The revelations come just days before Mrs Brooks and former Number 10 communications director Andy Coulson are expected to make embarrassing revelations about British politicians' attempts to woo Rupert Murdoch's newspapers.
There is speculation that the Leveson Inquiry could release emails and text messages sent between Mr Cameron and Mrs Brooks.
Mrs Brooks has kept all the texts she received from the Prime Minister, of which there could have been more than 12 a day, according to Daily Telegraph columnist Peter Oborne.
Mr Coulson will appear before the inquiry tomorrow, followed by Mrs Brooks on Friday, and their potentially explosive evidence could overshadow Mr Cameron's efforts to relaunch the coalition's programme after bruising local election results for the Conservatives and Lib Dems.
Mrs Brooks is likely to disclose further details about her close relationship with the Prime Minister, while Mr Coulson will speak about how he came to be appointed the Tories' top spin doctor.
Eight Cabinet Ministers - including Mr Cameron, Deputy Prime Minister Nick Clegg and Culture Secretary Jeremy Hunt - were last week given the right to see Leveson Inquiry documents and witness statements in advance.
Lord Justice Leveson agreed to make them "core participants" - people who have a significant interest in the hearings or may face criticism.
Mrs Brooks, 43, edited the News of the World and The Sun before becoming chief executive of Mr Murdoch's UK newspapers division News International in September 2009.
She and racehorse trainer husband Charlie are key members of the influential Chipping Norton set, which also includes Mr Cameron and his wife Samantha, Top Gear presenter Jeremy Clarkson, and Mr Murdoch's daughter Elisabeth and her PR guru husband Matthew Freud.
The inquiry has already heard that Mrs Brooks regularly met Mr Cameron and other top politicians along with Rupert and James Murdoch.
She hosted a Christmas dinner on December 23 2010, just two days after Business Secretary Vince Cable was stripped of his responsibility for media takeovers for saying he had "declared war" on the Murdochs' News Corporation empire, and her wedding on June 13 2009 was attended by Mr Cameron and then prime minister Gordon Brown.
Mr Cameron said in March that he rode a retired police horse loaned to Mrs Brooks by Scotland Yard from 2008 to 2010.
Mrs Brooks has twice been arrested by Scotland Yard detectives investigating allegations of phone hacking, corrupt payments to public officials, and an attempt to pervert the course of justice. She was bailed and has not been charged.
The Leveson Inquiry's lawyers will not question Mrs Brooks or Mr Coulson about anything that could prejudice the continuing police investigation into phone hacking or any potential future trials.

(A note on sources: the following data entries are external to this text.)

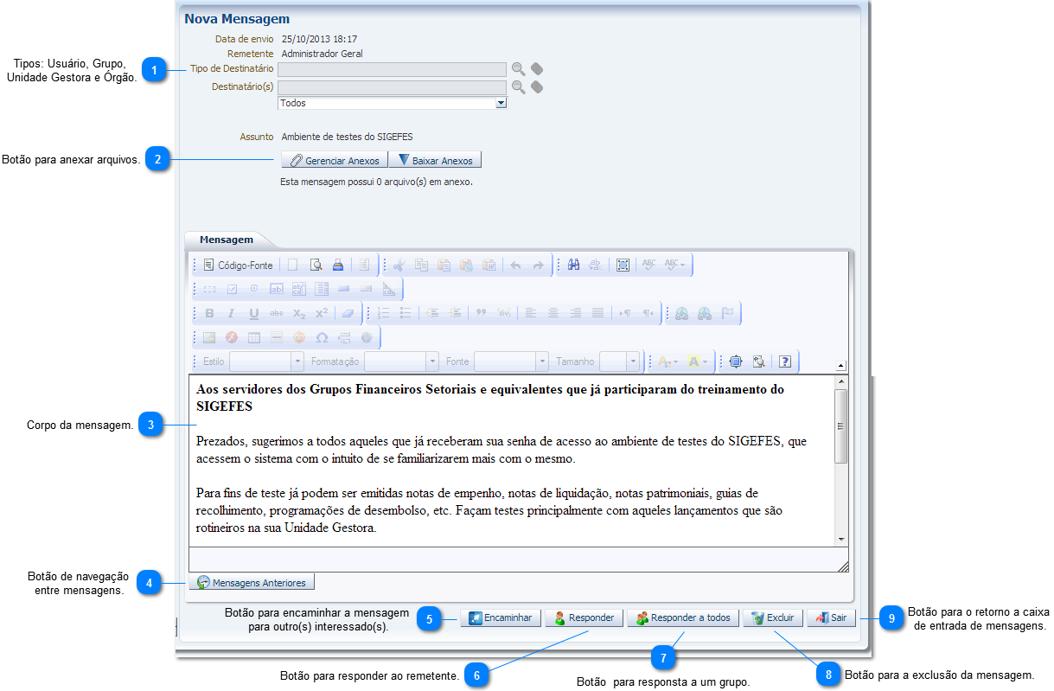Clear Destinatário(s) field with eraser icon
Screen dimensions: 1054x691
click(x=537, y=86)
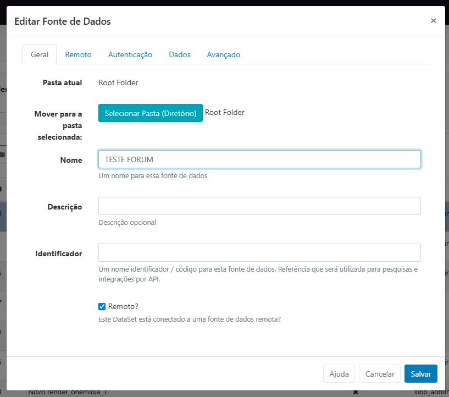Image resolution: width=449 pixels, height=397 pixels.
Task: Click the black x icon on the bottom row
Action: [356, 392]

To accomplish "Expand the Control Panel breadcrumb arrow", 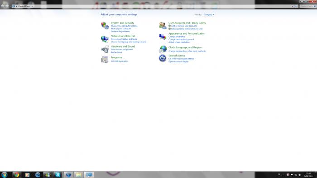I will pos(32,6).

Today the inquiry will hear from Martin Clarke, editor of the Mail Online, and from officers about police corruption investigations at Scotland Yard and Devon and Cornwall Police.
Further evidence tomorrow will come from Lord Rothermere, chairman of Daily Mail and General Trust, which owns the Daily Mail and Mail on Sunday.
Mr Cameron set up the Leveson Inquiry last July in response to revelations that the now-defunct News of the World hacked murdered schoolgirl Milly Dowler's phone after she disappeared in 2002.
The first part of the inquiry, sitting at the Royal Courts of Justice in London, is looking at the culture, practices and ethics of the Press in general and is due to produce a report by October.
Lord Justice Leveson indicated last week that the second part, examining the extent of unlawful activities by journalists, may not go ahead.